» EXERCISE
Switch "How do I perform" to "How can I carry out" in the rows starting at the line containing "The image size is (1200, 799)." and ending at the line containing "Looking at the screenshot, I should point(772,1089).", and give those lines again with everything else unchanged.

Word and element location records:

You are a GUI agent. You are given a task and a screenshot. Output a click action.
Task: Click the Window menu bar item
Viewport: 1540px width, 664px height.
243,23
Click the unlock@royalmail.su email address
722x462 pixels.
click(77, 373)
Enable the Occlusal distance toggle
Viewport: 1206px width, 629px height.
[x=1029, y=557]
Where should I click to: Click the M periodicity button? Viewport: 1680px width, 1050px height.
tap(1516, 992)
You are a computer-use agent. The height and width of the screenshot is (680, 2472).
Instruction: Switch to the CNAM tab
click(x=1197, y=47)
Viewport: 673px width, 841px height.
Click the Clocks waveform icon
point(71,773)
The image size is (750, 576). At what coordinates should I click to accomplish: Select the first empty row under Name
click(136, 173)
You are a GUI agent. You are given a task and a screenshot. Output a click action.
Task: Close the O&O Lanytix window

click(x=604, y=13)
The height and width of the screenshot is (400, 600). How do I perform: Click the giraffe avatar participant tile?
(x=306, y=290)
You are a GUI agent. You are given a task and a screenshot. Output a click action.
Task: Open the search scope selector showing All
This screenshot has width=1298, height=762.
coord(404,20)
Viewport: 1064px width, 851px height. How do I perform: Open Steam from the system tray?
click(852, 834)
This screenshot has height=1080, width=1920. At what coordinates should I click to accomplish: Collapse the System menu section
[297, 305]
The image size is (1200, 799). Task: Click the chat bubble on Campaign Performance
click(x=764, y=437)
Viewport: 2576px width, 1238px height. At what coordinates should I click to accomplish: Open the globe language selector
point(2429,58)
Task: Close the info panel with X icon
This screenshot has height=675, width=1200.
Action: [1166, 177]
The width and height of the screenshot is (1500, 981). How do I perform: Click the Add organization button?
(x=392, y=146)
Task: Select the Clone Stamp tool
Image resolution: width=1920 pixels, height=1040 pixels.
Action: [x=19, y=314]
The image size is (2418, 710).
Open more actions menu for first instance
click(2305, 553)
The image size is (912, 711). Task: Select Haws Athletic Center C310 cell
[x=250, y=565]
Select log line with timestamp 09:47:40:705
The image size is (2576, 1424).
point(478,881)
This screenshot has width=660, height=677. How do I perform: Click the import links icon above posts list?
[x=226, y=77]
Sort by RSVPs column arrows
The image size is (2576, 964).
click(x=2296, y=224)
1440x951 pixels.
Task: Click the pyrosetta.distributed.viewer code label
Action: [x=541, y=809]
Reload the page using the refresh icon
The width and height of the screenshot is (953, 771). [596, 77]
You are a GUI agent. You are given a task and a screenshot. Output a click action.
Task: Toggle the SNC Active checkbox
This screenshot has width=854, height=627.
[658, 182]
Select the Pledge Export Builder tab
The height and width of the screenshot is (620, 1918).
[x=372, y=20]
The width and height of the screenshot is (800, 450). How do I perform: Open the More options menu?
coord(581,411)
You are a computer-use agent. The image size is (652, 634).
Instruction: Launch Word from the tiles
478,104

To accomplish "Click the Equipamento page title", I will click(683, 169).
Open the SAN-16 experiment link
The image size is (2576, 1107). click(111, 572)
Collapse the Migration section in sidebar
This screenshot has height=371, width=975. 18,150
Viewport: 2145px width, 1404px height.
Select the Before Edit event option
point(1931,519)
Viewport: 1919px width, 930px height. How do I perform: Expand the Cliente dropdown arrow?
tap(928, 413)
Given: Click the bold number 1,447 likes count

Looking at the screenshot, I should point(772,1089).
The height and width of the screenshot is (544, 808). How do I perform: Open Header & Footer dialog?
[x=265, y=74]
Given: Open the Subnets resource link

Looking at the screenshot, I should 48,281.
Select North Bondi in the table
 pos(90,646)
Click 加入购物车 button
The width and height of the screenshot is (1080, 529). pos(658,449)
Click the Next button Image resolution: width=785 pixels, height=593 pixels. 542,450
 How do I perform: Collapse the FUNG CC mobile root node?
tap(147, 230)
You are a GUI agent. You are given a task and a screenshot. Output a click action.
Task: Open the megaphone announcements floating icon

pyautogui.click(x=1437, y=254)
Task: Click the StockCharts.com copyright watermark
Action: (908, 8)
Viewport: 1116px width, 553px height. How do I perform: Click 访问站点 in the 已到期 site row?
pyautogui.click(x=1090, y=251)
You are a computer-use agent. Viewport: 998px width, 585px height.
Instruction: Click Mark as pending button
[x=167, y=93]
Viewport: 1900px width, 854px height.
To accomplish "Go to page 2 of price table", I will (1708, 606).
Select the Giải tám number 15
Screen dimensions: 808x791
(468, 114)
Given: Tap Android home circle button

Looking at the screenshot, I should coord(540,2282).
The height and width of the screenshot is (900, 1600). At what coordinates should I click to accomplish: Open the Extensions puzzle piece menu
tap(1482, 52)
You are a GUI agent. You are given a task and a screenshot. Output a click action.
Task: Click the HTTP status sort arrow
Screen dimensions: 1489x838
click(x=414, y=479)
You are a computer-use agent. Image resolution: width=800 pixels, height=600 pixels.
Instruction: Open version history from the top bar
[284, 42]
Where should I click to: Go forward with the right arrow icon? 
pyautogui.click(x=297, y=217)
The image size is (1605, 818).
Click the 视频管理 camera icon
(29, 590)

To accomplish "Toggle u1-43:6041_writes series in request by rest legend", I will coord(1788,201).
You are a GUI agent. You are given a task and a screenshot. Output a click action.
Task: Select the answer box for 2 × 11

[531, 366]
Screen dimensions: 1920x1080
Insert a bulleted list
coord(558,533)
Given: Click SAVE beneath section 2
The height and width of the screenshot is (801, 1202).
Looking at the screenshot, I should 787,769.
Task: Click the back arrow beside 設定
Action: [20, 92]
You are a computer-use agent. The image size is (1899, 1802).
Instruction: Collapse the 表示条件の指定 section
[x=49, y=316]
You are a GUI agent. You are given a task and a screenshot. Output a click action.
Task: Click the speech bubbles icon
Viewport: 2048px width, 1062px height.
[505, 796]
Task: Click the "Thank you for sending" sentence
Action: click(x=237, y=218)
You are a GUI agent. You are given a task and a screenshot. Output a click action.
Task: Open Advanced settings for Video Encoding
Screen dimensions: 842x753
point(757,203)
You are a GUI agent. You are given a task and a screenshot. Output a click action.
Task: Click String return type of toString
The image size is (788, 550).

» OUTPUT BELOW
The image size is (1200, 799). Task: Click the chat bubble on Campaign Performance
click(x=764, y=437)
Viewport: 2576px width, 1238px height. At what coordinates should I click to accomplish: Open the globe language selector
point(2429,58)
Task: Close the info panel with X icon
This screenshot has height=675, width=1200.
Action: [1166, 177]
The width and height of the screenshot is (1500, 981). How can I carry out: Click the Add organization button?
(x=392, y=146)
Task: Select the Clone Stamp tool
Image resolution: width=1920 pixels, height=1040 pixels.
Action: [x=19, y=314]
The image size is (2418, 710).
Open more actions menu for first instance
click(2305, 553)
The image size is (912, 711). Task: Select Haws Athletic Center C310 cell
[x=250, y=565]
Select log line with timestamp 09:47:40:705
The image size is (2576, 1424).
point(478,881)
This screenshot has width=660, height=677. How can I carry out: Click the import links icon above posts list?
[x=226, y=77]
Sort by RSVPs column arrows
The image size is (2576, 964).
click(x=2296, y=224)
1440x951 pixels.
Task: Click the pyrosetta.distributed.viewer code label
Action: [x=541, y=809]
Reload the page using the refresh icon
The width and height of the screenshot is (953, 771). [596, 77]
You are a GUI agent. You are given a task and a screenshot. Output a click action.
Task: Toggle the SNC Active checkbox
This screenshot has width=854, height=627.
[658, 182]
Select the Pledge Export Builder tab
The height and width of the screenshot is (620, 1918).
[x=372, y=20]
The width and height of the screenshot is (800, 450). How can I carry out: Open the More options menu?
coord(581,411)
You are a computer-use agent. The image size is (652, 634).
Instruction: Launch Word from the tiles
478,104

To accomplish "Click the Equipamento page title", I will click(683, 169).
Open the SAN-16 experiment link
The image size is (2576, 1107). click(111, 572)
Collapse the Migration section in sidebar
This screenshot has height=371, width=975. 18,150
Viewport: 2145px width, 1404px height.
Select the Before Edit event option
point(1931,519)
Viewport: 1919px width, 930px height. How can I carry out: Expand the Cliente dropdown arrow?
tap(928, 413)
Given: Click the bold number 1,447 likes count

Looking at the screenshot, I should point(772,1089).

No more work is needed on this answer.